═════ RECORDS FOR THIS EXERCISE
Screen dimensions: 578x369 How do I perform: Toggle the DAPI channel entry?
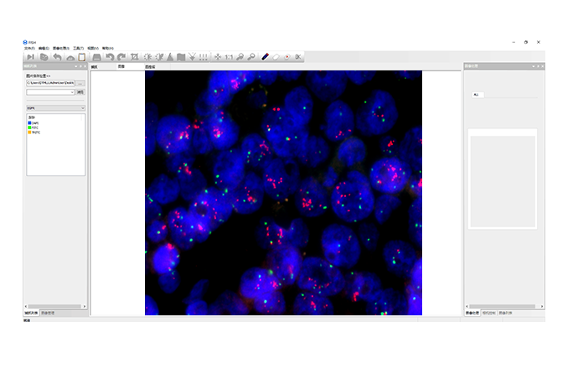click(34, 122)
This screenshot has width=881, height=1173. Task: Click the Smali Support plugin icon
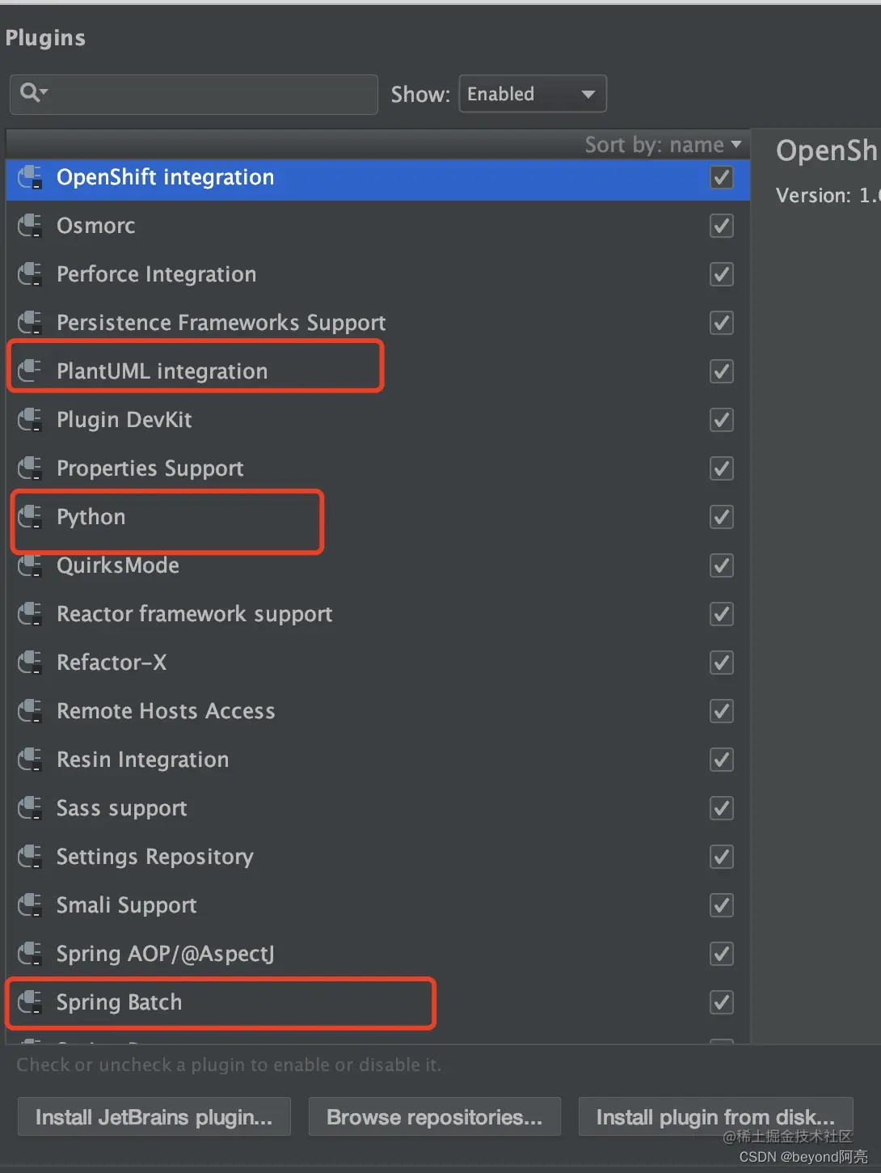pos(30,905)
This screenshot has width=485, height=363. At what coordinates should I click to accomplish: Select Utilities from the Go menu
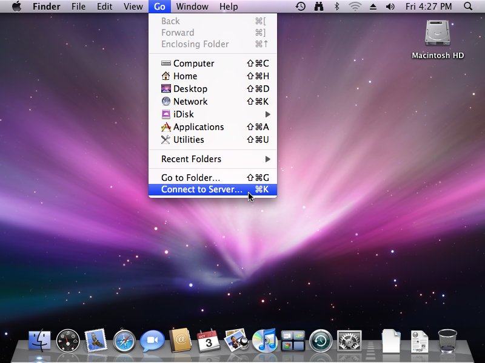[x=189, y=140]
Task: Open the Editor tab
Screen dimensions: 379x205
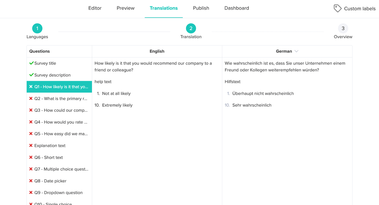Action: tap(95, 8)
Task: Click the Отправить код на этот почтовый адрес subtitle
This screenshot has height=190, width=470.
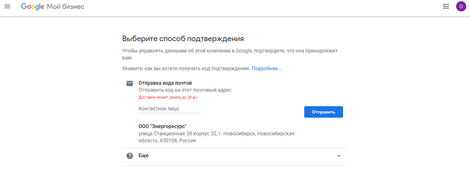Action: (x=185, y=90)
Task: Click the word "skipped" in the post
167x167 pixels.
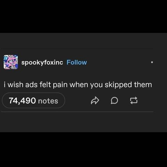Action: (118, 85)
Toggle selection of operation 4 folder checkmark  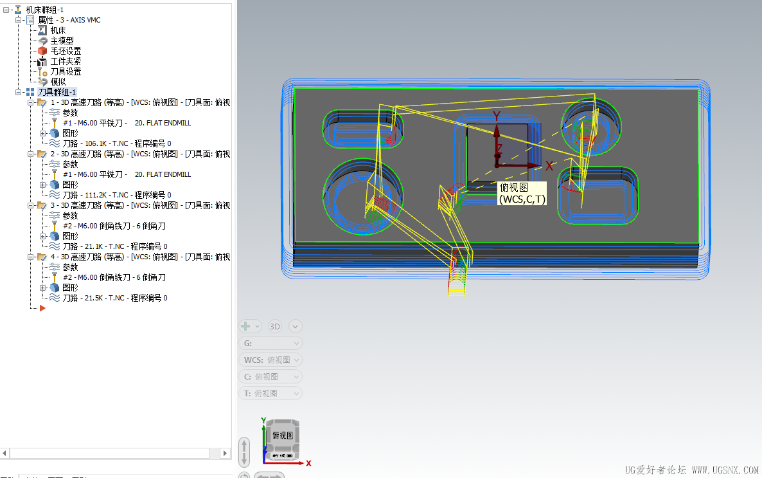click(x=42, y=257)
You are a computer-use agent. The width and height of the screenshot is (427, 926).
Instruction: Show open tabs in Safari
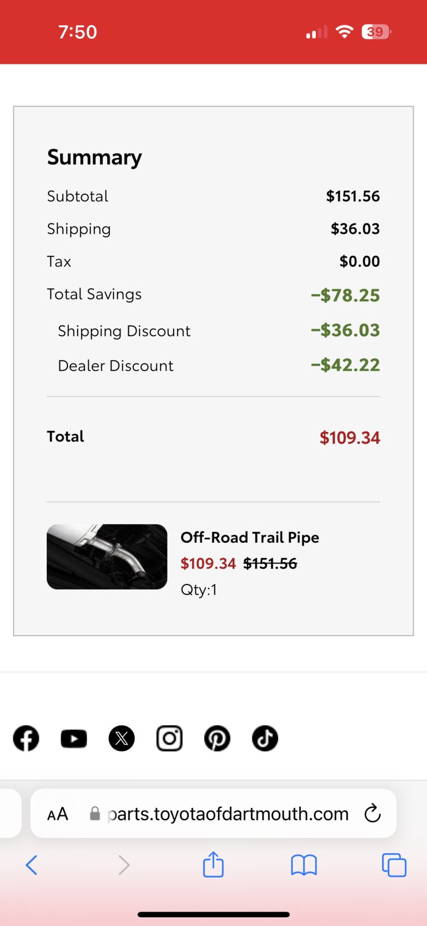(394, 865)
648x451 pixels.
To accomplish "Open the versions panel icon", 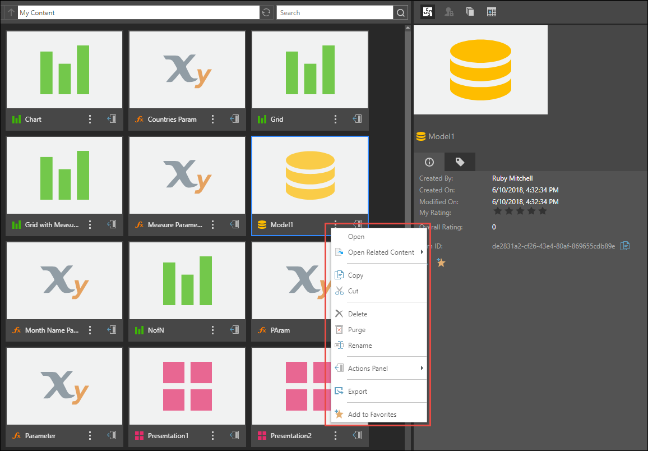I will pyautogui.click(x=470, y=12).
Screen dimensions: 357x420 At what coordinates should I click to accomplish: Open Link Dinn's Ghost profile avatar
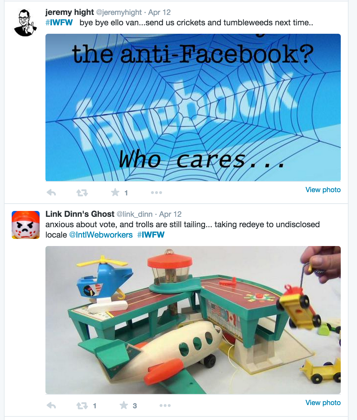coord(26,225)
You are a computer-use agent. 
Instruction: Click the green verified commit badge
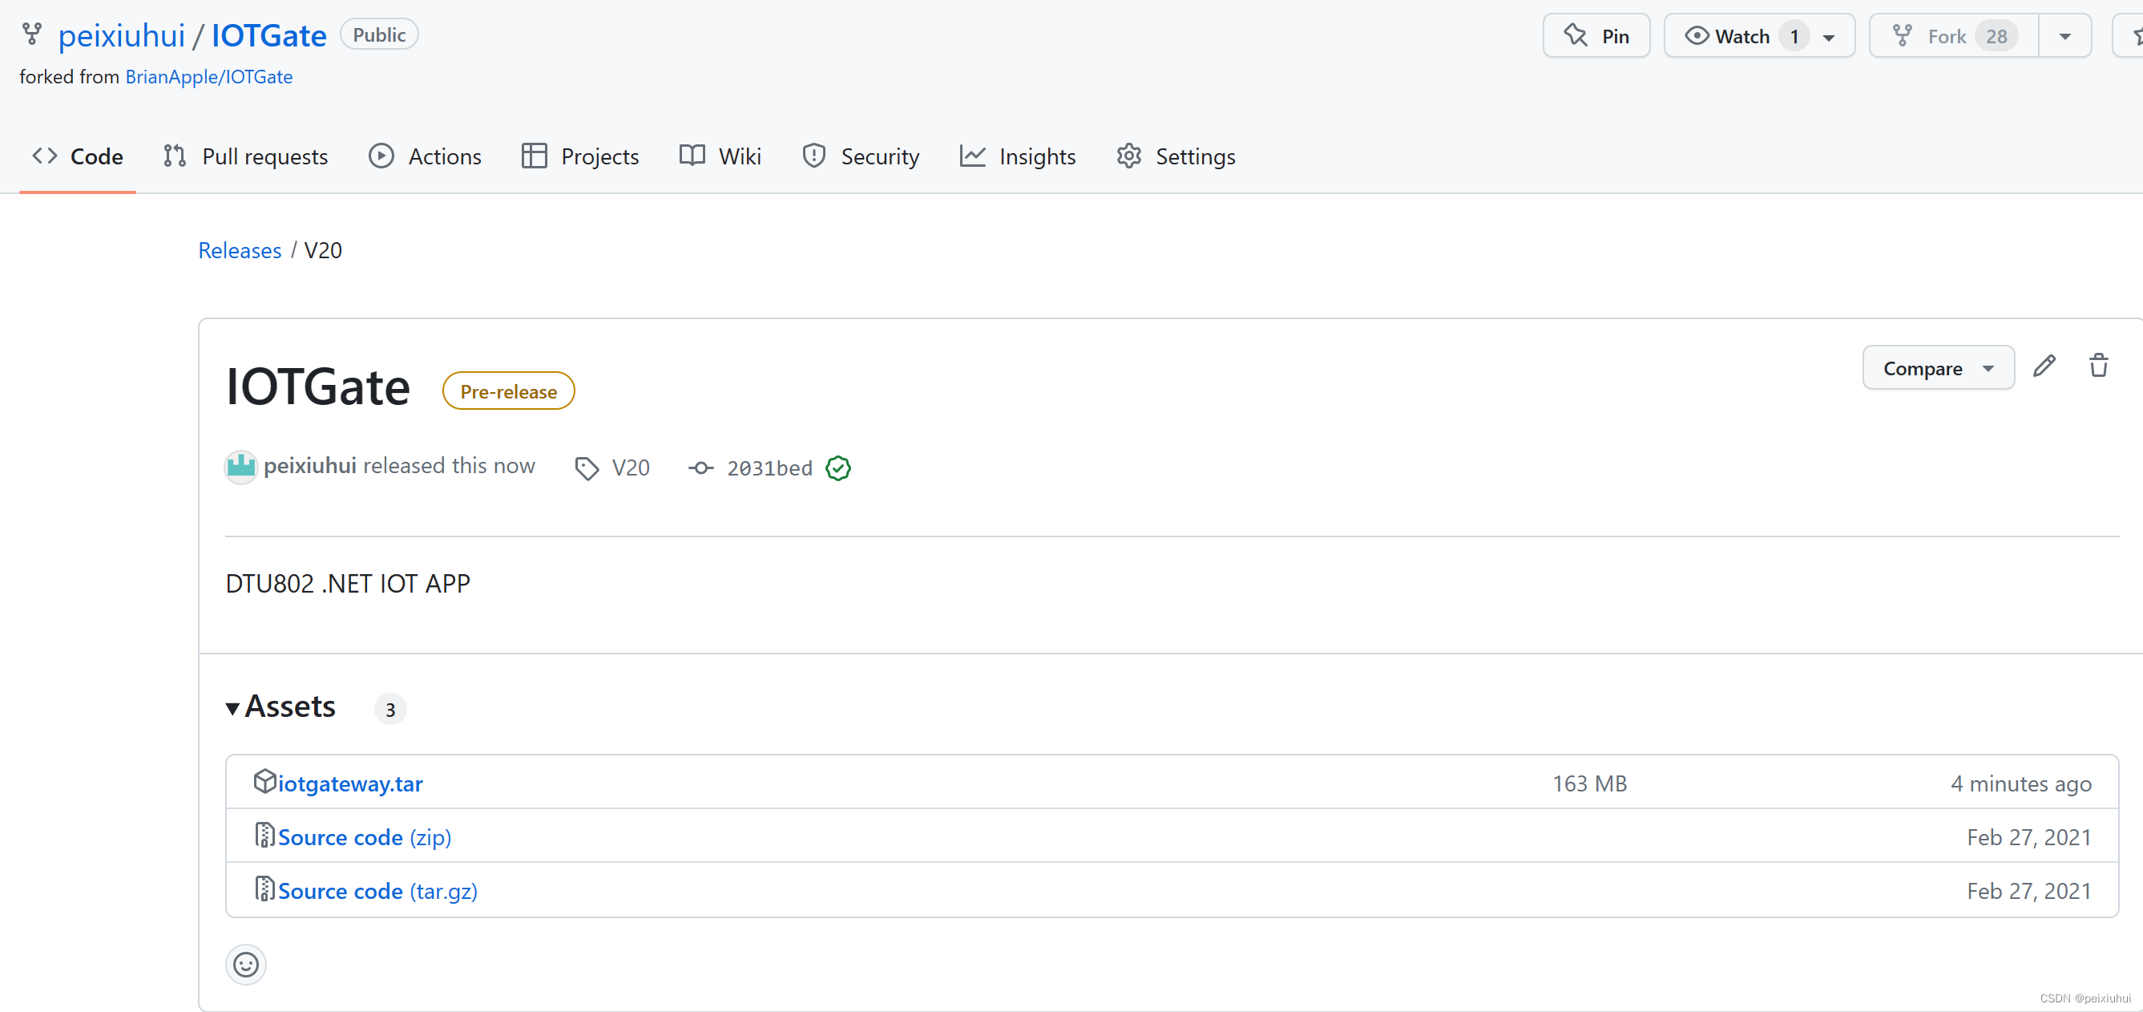click(x=838, y=469)
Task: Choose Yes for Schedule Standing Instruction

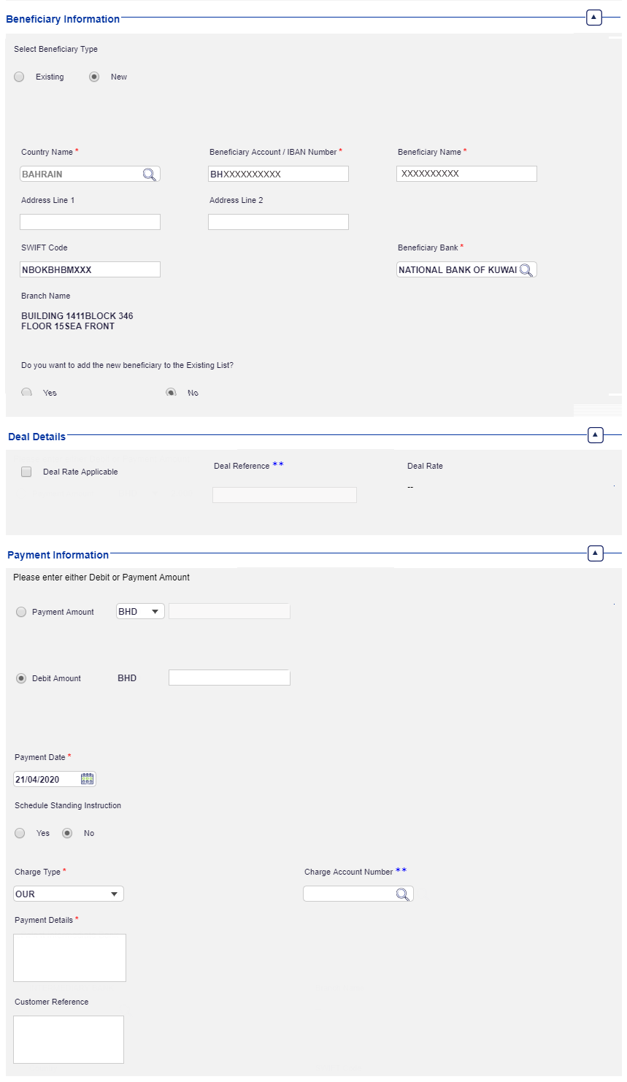Action: [20, 833]
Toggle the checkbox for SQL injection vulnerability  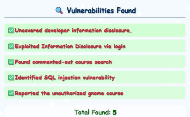point(11,77)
══════════
- REQUIREMENT -
Copy the material word for word, starting at the line that has "Screen dimensions: 357x420" and stopping after the line that has "Action: [20, 833]", leaving out the pictures.

- IN RESPONSE -
Screen dimensions: 357x420 At what coordinates should I click to accomplish: Open Link Dinn's Ghost profile avatar
coord(26,225)
You are a computer-use agent. 
Instruction: Click the green verified commit badge
click(x=838, y=469)
Task: Choose Yes for Schedule Standing Instruction

Action: [20, 833]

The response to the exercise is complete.